Header menu link for other important links
X
Speaker embedding extraction with virtual phonetic information
S. Sreekanth, B. Shaik Mohammad Rafi, , S. Bhati
Published in Institute of Electrical and Electronics Engineers Inc.
2019
Abstract
In the recent past, deep neural networks have been successfully employed to extract fixed-dimensional speaker embeddings from the speech signal. The commonly used x-vectors are extracted by projecting the magnitude spectral features extracted from the speech signal onto a speaker-discriminative space. As the x-vectors do not explicitly capture the speaker-specific phonological pronunciation variability, phonetic vectors extracted from an automatic speech recognition (ASR) engine were supplied as auxiliary information to improve the performance of the x-vector system. However, the development of ASR engine requires a huge amount of manually transcribed speech data.
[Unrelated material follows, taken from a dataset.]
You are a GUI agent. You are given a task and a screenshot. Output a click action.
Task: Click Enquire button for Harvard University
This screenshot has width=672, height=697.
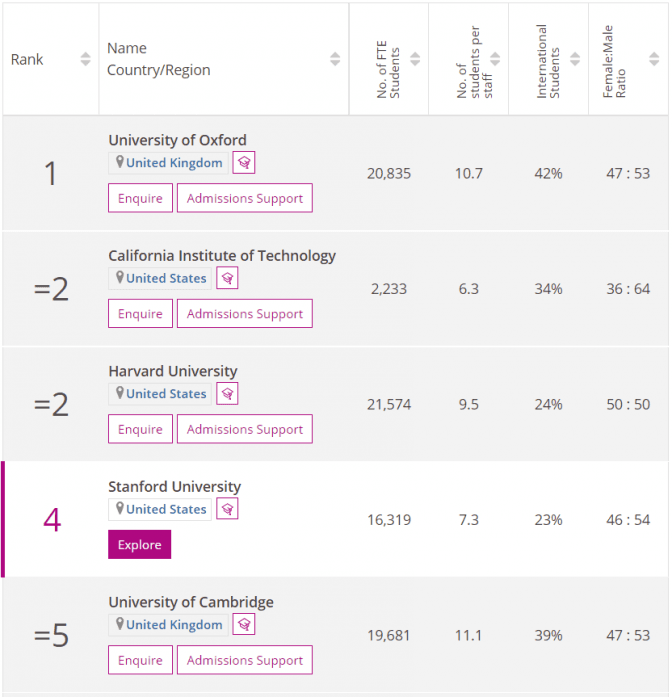[x=140, y=429]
In this paper, we propose to transcribe the speech signal in an unsupervised manner with the cluster labels obtained from a mixture of autoencoders (MoA) trained on a large amount of speech data. The unsupervised labels, referred to as virtual phonetic transcriptions, are used to extract the phonetic vectors. The virtual phonetic vectors extracted using MoA are supplied as auxiliary information to the x-vector system. The performance of the proposed system is compared with the state-of-the-art x-vector system on NIST SRE-2010 data. The proposed unsupervised auxiliary information provides a relative improvement of 12.08%, 3.61% and 16.66% over the x-vector system on core-core, core-10sec and 10sec-10sec conditions, respectively. © 2019 IEEE.